Editorial

What Is New and What is Old

J. Nelson Jennings

Published in Global Missiology, www.globalmissiology.org, October 2021

After instructing his followers through several parables Jesus asked his disciples, “‘Have you understood all these things?’ They said to him, ‘Yes.’ And he said to them, ‘Therefore every scribe who has been trained for the kingdom of heaven is like a master of a house, who brings out of his treasure what is new and what is old’” (Matthew 13:51-52).

Gospel ministry—particularly cross-cultural gospel ministry—involves a new-old dynamic. There are new settings, new people, new technologies, new languages. There is also the same triune God, the same need to receive, the same posture of humble service. New challenges and questions emerge in gospel ministry; and, earlier examples, methods, and principles inform how to meet such new opportunities in gospel service. Most importantly, while he gives new insights into his spectacular goodness and holiness through redemptively working new settings, the same God doggedly keeps his eternal covenant to re-make his sin-wracked creation into a glorious new heaven and earth.

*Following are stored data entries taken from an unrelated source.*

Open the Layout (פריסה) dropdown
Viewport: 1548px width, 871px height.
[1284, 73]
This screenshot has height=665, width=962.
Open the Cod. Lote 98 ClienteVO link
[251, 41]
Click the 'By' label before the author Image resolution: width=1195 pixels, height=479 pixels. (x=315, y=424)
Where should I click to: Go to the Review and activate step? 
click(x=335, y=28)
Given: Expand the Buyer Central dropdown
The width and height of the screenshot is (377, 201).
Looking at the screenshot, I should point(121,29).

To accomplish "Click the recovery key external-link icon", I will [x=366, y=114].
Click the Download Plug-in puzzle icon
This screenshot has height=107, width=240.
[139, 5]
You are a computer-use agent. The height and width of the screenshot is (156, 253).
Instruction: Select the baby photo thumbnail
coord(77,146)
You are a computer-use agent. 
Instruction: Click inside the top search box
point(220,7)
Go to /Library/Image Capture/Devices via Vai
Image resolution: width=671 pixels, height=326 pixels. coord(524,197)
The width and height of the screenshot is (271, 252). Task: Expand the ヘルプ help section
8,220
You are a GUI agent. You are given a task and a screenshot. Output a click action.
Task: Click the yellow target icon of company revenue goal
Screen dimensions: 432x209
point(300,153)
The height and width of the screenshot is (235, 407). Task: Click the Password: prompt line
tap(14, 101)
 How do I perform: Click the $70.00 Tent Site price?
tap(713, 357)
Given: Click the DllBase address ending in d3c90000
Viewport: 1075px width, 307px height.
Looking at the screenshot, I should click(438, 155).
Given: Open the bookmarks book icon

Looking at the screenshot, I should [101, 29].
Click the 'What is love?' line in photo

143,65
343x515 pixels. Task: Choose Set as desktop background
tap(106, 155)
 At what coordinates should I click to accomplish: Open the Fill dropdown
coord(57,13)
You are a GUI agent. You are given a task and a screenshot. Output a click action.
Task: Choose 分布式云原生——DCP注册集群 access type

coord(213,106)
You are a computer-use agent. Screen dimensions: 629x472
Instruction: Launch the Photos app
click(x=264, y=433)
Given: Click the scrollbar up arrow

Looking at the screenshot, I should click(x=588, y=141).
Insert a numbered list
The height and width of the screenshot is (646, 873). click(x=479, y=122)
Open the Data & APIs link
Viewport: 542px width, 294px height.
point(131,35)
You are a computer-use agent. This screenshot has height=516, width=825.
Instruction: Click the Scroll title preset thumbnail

This issue’s articles all pointedly analyze, instruct, and exhort how servants in mission are to “bring out of [the gospel’s] treasure what is new and what is old.” Oral peoples like the Maasai need a new biblical hermeneutic that matches their generations-old, inherited mental framework. A new work of God’s Spirit among the Zulus has come about through tried-and-true preaching on repentance and faith and humble concrete service. Technologically-shaped African youth have new questions to be met by biblical, time-proven postures of serious listening and focused study. Today’s secular Spaniards need to see contemporary examples of Christians who live genuinely and sacrificially.

Noteworthy as well is the call for articles for next October’s issue on the new and old theme of “Pentecostal / Spirit-Empowered Mission.” Mission movements that explicitly acknowledge the fresh work of God’s Spirit have swept across recent generations of worldwide Christianity. These movements are new, yet the same Spirit who has been at work across the generations is acknowledged as empowering more contemporary revivals and large-scale conversions to faith in Jesus Christ.

May God continue use the articles before you here to guide you, and those you serve, in “bringing out of [the gospel’s] treasure what is new and what is old.”